Input data:
-- begin --

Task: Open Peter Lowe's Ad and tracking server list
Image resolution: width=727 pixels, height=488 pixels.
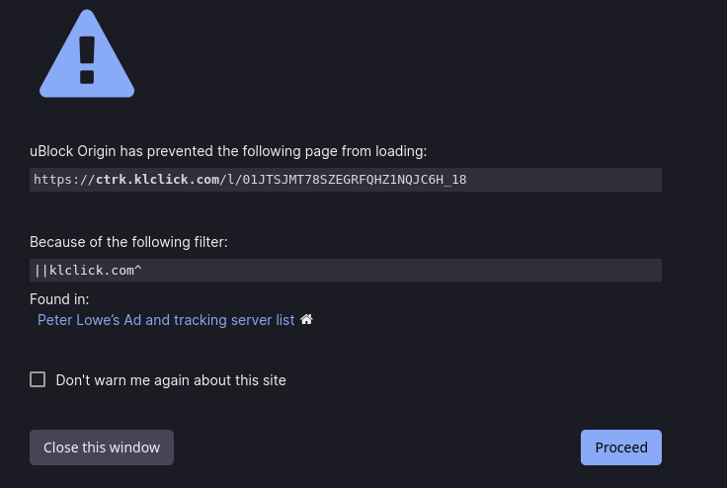Action: 166,320
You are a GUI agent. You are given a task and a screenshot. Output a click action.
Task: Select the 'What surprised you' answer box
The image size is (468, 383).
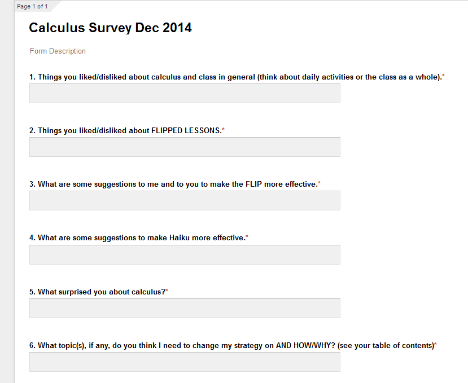point(185,308)
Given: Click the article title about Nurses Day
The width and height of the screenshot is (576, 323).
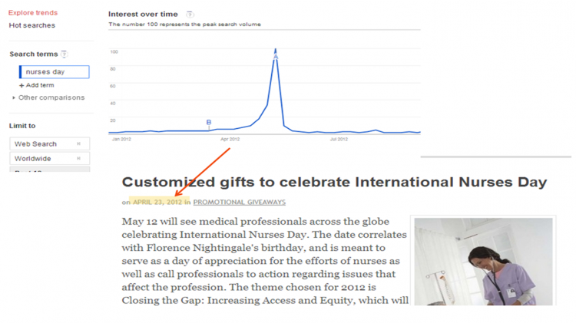Looking at the screenshot, I should click(334, 183).
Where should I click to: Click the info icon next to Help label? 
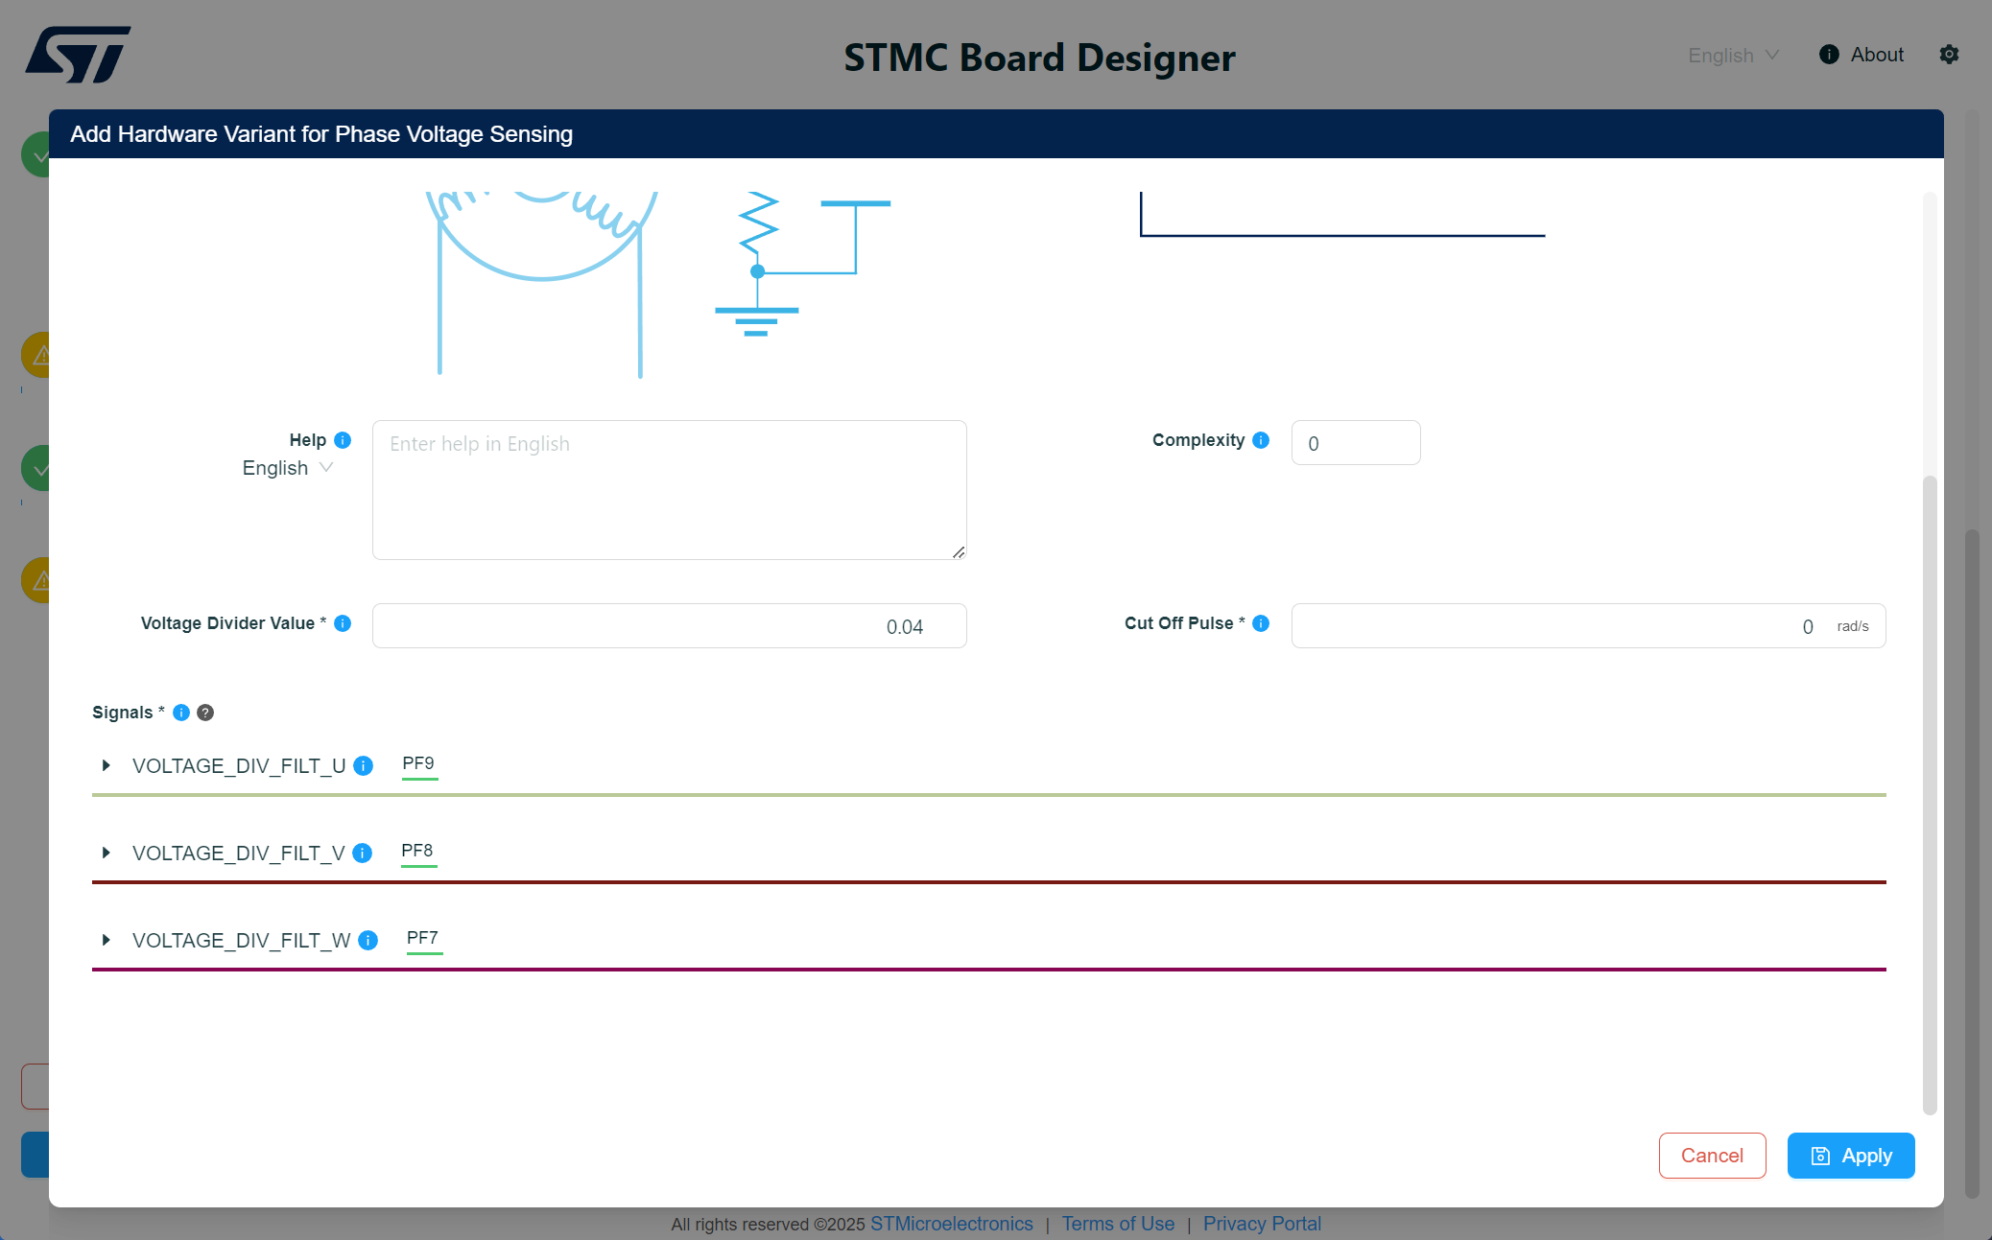click(343, 440)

-- end --

What is expected: Copy the lines word for word, starting at the one that contains "You are a GUI" and ending at the last line of the records. Leave the pictures out.

Result of the task:
You are a GUI agent. You are given a task and a screenshot. Output a click action.
Task: Select the 'What surprised you' answer box
The image size is (468, 383).
point(185,308)
Given: Click the article title about Nurses Day
The width and height of the screenshot is (576, 323).
Looking at the screenshot, I should click(334, 183).
Where should I click to: Click the info icon next to Help label? 
click(343, 440)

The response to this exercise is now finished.